Which is fastest? SELECT SQL_CALC_FOUND_ROWS FROM `table`, or SELECT COUNT(*)
Asked Answered
R

8

194

When you limit the number of rows to be returned by a SQL query, usually used in paging, there are two methods to determine the total number of records:

Method 1

Include the SQL_CALC_FOUND_ROWS option in the original SELECT, and then get the total number of rows by running SELECT FOUND_ROWS():

SELECT SQL_CALC_FOUND_ROWS * FROM table WHERE id > 100 LIMIT 10;
SELECT FOUND_ROWS();  

Method 2

Run the query normally, and then get the total number of rows by running SELECT COUNT(*)

SELECT * FROM table WHERE id > 100 LIMIT 10;
SELECT COUNT(*) FROM table WHERE id > 100;  

Which method is the best / fastest?

Ronnaronnholm answered 9/10, 2008 at 9:53 Comment(0)
M
131

It depends. See the MySQL Performance Blog post on this subject: To SQL_CALC_FOUND_ROWS or not to SQL_CALC_FOUND_ROWS?

Just a quick summary: Peter says that it depends on your indexes and other factors. Many of the comments to the post seem to say that SQL_CALC_FOUND_ROWS is almost always slower - sometimes up to 10x slower - than running two queries.

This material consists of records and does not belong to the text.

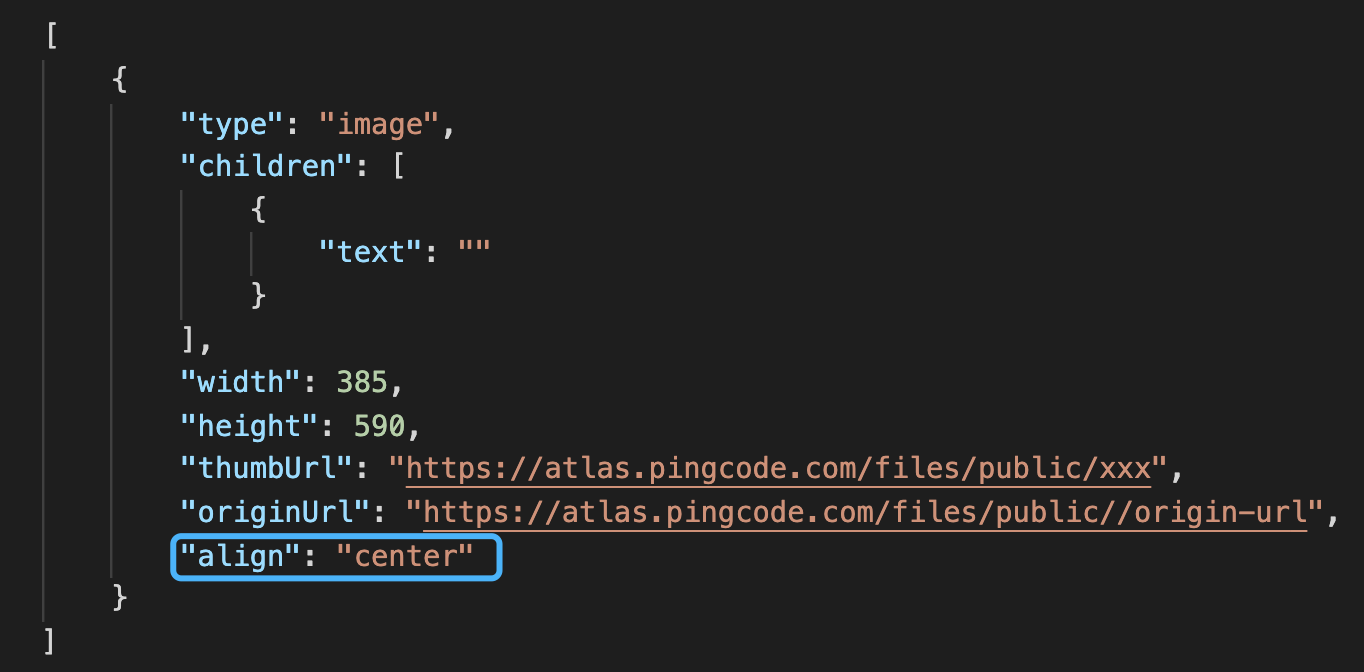Click the empty string after "text"
Viewport: 1364px width, 672px height.
[473, 252]
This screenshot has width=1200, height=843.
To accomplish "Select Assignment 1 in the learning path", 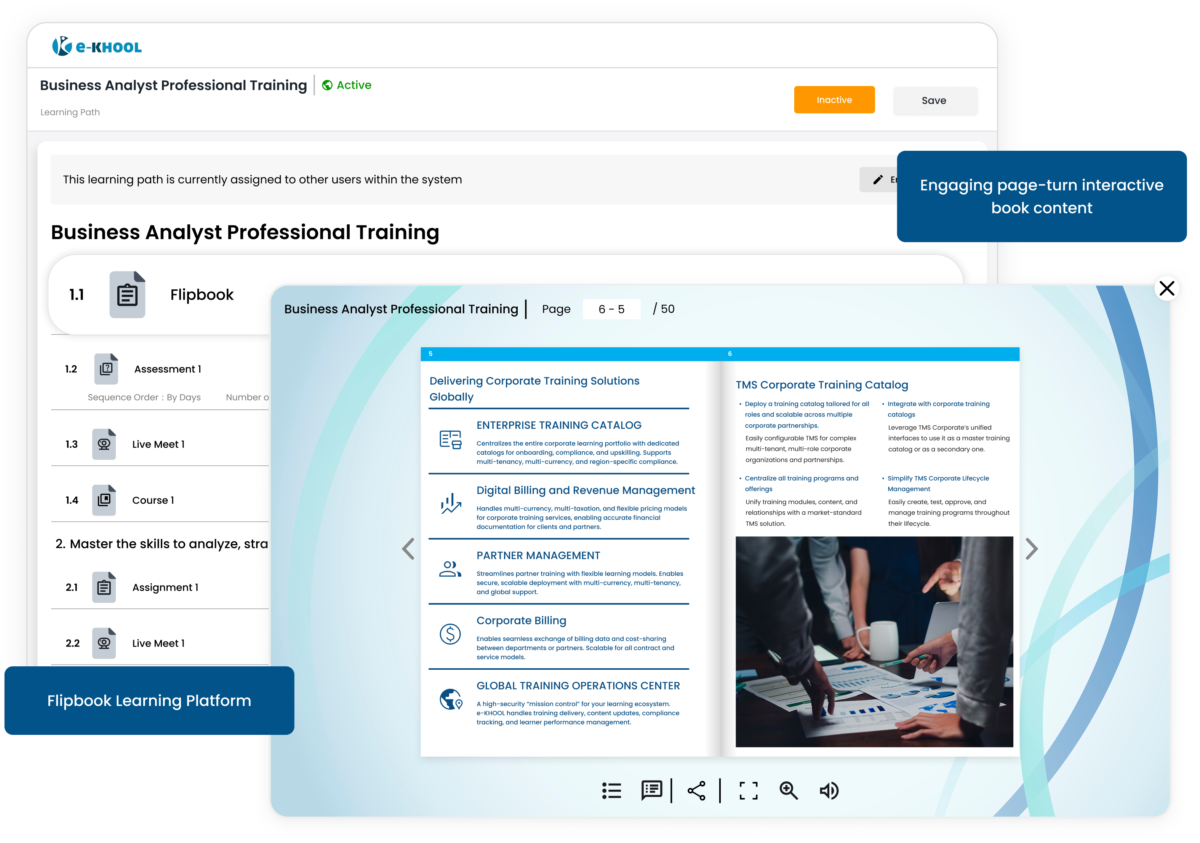I will 165,588.
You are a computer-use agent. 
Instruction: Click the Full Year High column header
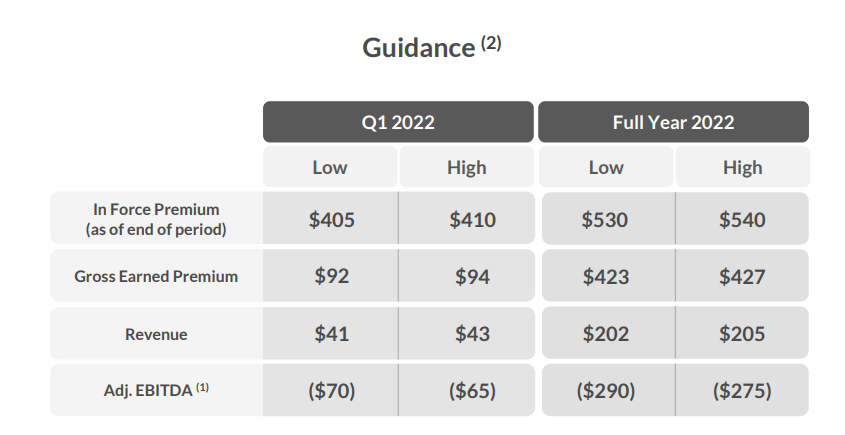(743, 167)
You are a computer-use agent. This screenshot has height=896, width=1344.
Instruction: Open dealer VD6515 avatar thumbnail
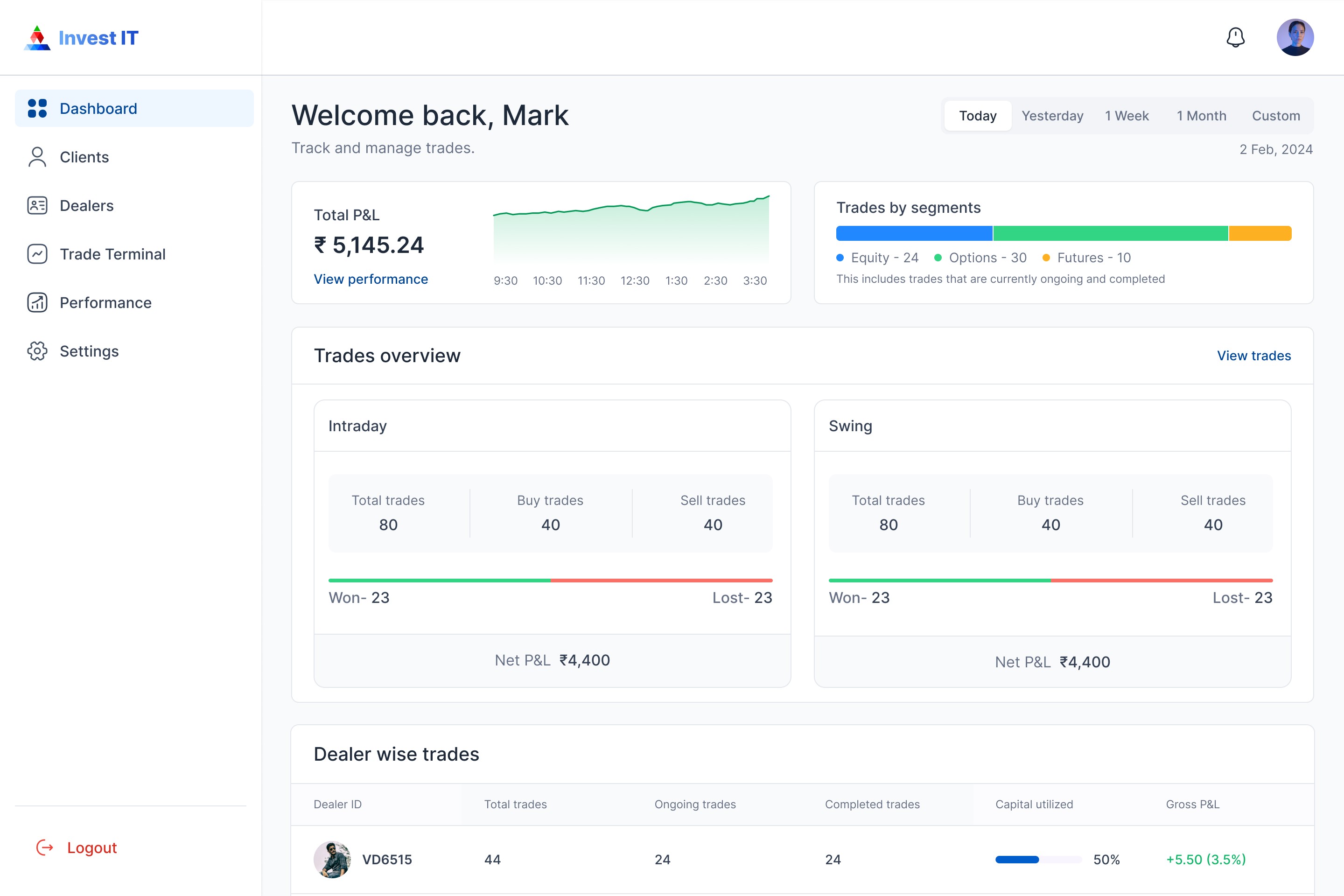[332, 860]
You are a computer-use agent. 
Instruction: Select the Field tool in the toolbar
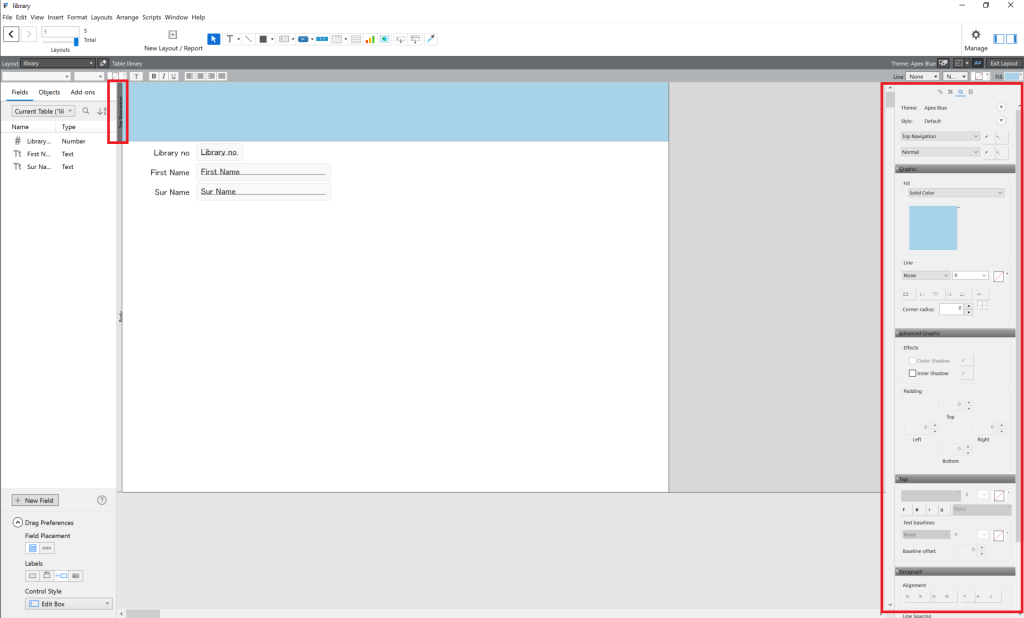click(x=285, y=38)
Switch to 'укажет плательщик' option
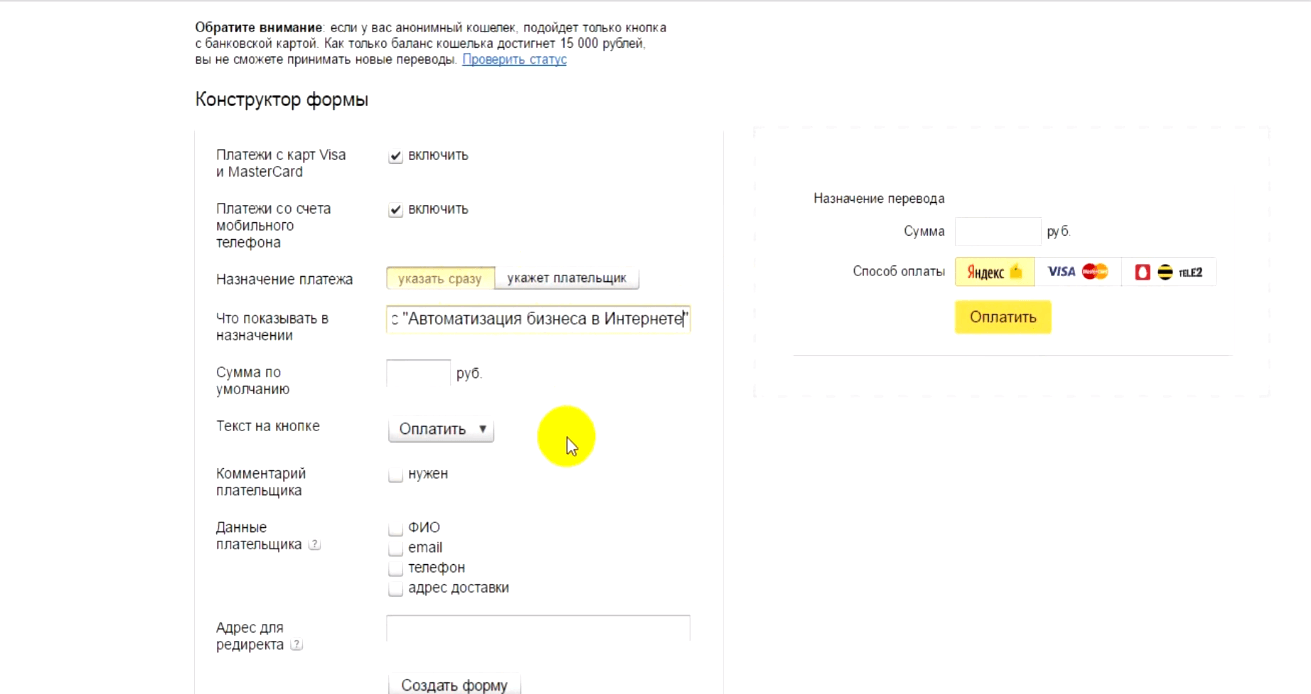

Mandatory answered 9/10, 2008 at 18:58 Comment(7)
I can confirm this - I just updated a query with 4 joins on a 168,000 row database. Selecting just the first 100 rows with a SQL_CALC_FOUND_ROWS took over 20 seconds; using a separate COUNT(*) query took under 5 seconds (for both count + results queries).Froufrou
Very interesting findings. Since MySQL's documentation explicitly suggests that SQL_CALC_FOUND_ROWS will be faster, I wonder in what situations (if any) it actually is faster!Clavius
I am unsure why SQL_CALC_FOUND_ROWS can be so slower. I think this is just version-related, and with newer version of MySQL SQLC_CALC_FOUND_ROWS will be as fast as 2 query, if not fasterPita
old topic, but for those who still interesting! Just finished my check on INNODB from 10 checks I can tell that it's 26(2query) against 9.2(1 query) SELECT SQL_CALC_FOUND_ROWS tblA.*, tblB.id AS 'b_id', tblB.city AS 'b_city', tblC.id AS 'c_id', tblC.type AS 'c_type', tblD.id AS 'd_id', tblD.extype AS 'd_extype', tblY.id AS 'y_id', tblY.ydt AS y_ydt FROM tblA, tblB, tblC, tblD, tblY WHERE tblA.b = tblC.id AND tblA.c = tblB.id AND tblA.d = tblD.id AND tblA.y = tblY.idPetronia
I just ran this experiment and SQLC_CALC_FOUND_ROWS was much faster than two queries. Now my main table is only 65k and two joins of a few hundreds, but the main query takes 0.18 seconds with or without SQLC_CALC_FOUND_ROWS but when I ran a second query with COUNT(id) it took 0.25 alone.Barbaric
In addition to possible performance issues, consider that FOUND_ROWS() has been deprecated in MySQL 8.0.17. See also @madhur-bhaiya's answer.Subirrigate
The linked article doesn’t seem to test on anything else than a full table search, maybe the result is different when the query is much more complicated, with joins for instance. Also it’s missing an important part of the equation: when you’re doing two queries, you’re adding an important network delay. EDIT: Oh just read it’s deprecated, so yeah I guess we shouldn’t use it in the endRevulsive
I
34

MySQL has started deprecating SQL_CALC_FOUND_ROWS functionality with version 8.0.17 onwards.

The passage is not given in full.